Nowadays, more and more studies have reported the usefulness of 3D images in THA simulated implantation. Ito et al. investigated the distribution and degree of acetabular dysplasia and concluded that 3D CT can provide valuable information concerning type of deficiency and degree of acetabular dysplasia7. Sariali et al. assessed 223 patients undergoing THA in whom the 3D technique was used preoperatively. The components implanted were the same as those planned in 86% of the hips for acetabular implant, 94% for the stem and 93% for the neck‐shaft angle20. Davila et al. found that the 3D technique predicted acetabular component size well, 86% being within one component size of that used, and 94% within two sizes5. Using a 3D model, Abolghasemian et al. studied the direction and biomechanical consequences of hip center of rotation migration in Crowe type III and IV hips after THA21. In our study, the simulated implantation technique was based on 3D imaging and Mimics software using different sizes of acetabular component model for implantation. This techniques predicted acetabular component size exactly in 70% patients with high‐riding dislocation DDH and 100% within one size: this is obviously more accurate than the acetate templating technique and results of previous studies6, 13.

One major technical difficulty encountered during THA for DDH patients involves acetabular reconstruction in patients with high‐riding dislocation; the incidence of complications and poor results appears to correlate with abduction angle and position of the acetabular prosthesis22, 23, 24, 25, 26. In our study, the mean preoperative acetabular abduction angle was 41.1°, which represents a mean of 9.71° less than the actual value.
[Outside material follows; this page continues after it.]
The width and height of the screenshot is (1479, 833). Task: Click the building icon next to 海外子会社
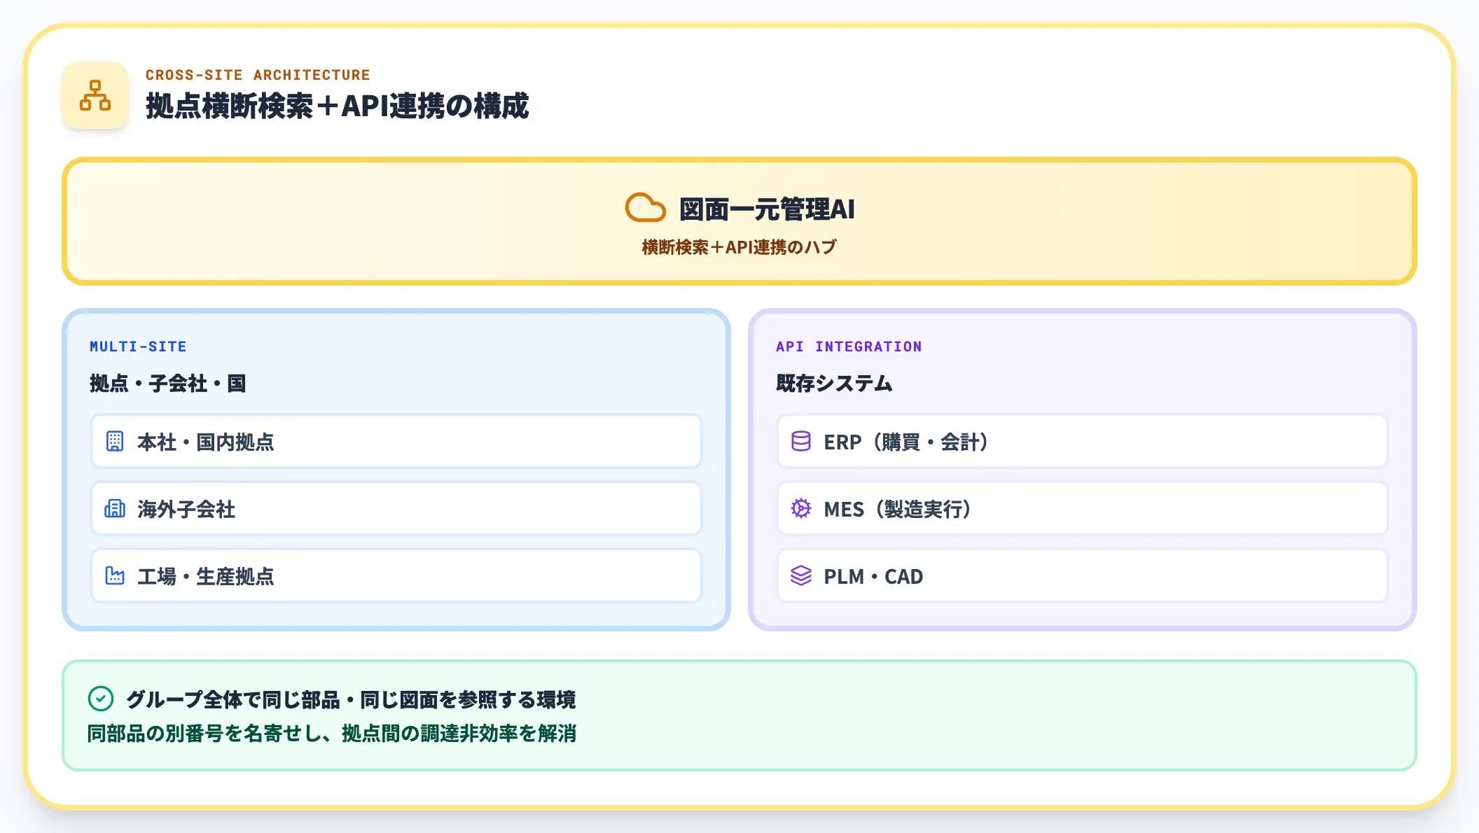tap(115, 509)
The center of rotation of the hips was restored with a mean accuracy of 4.51 mm between planned and actual positions of the center vertically and 3.26 mm horizontally: these differences are not statistically significant and are more accurate than those previously reported for other studies27. In addition, for mechanical reasons, orthopedic surgeons favor placing the acetabular component at the level of the true acetabulum28, 29, 30. However, it is difficult to identify the true acetabulum in both preoperative templating and surgery. In this regard, Stans et al. reported that acetabular components were placed outside the true acetabulum in 25.7% of Crowe type III dysplasia hips30 and Pagnano et al. reported 12% in Crowe type II28. In our study, the 3D bone images of pelvis and acetabulum we reconstructed provided a high resolution 3D visualization of the true acetabulum. These 3D acetabular images could be rotated through 360° in space and cross‐sectional transverse, cross‐sectional sagittal, cross‐sectional coronal and 3D images were simultaneously displayed on one field of view. With this technique, surgeons can identify morphology and bone markers for the true acetabulum and determine the relationship between the true and false acetabulum prior to surgery.
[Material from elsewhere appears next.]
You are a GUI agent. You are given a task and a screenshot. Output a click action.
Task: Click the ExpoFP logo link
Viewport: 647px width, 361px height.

Our study has some limitations. Because of the small patient sample size, there is potential selection bias. Although we compared 3D computerized pre‐operative planning and conventional acetate templating technique, we used no other common disease as a control; thus, the proof strength of this study was weak. Furthermore, although this is a prospective study with an inbuilt comparison of predictive techniques, a non‐randomized clinical trial study design has inherent selection bias: larger randomized studies are required for more definitive results.

In conclusion, there are multiple options for preoperative planning in THA with regard to DDH. However, the present results show that the 3D technique allows more accurate preoperative planning than the acetate templating technique, especially when deformed anatomies are involved. In addition, the reliability of 3D planning was comparable to that of the template procedure, independent of surgeons and their experience. Therefore, 3D computerized preoperative planning is an accurate and reliable technique for patients with high‐riding dislocation DDH undergoing THA.

Disclosure: No authors have financial or personal relationships with other people or organizations that could inappropriately influence this work. This research was funded by the China Health Ministry Program (201302007).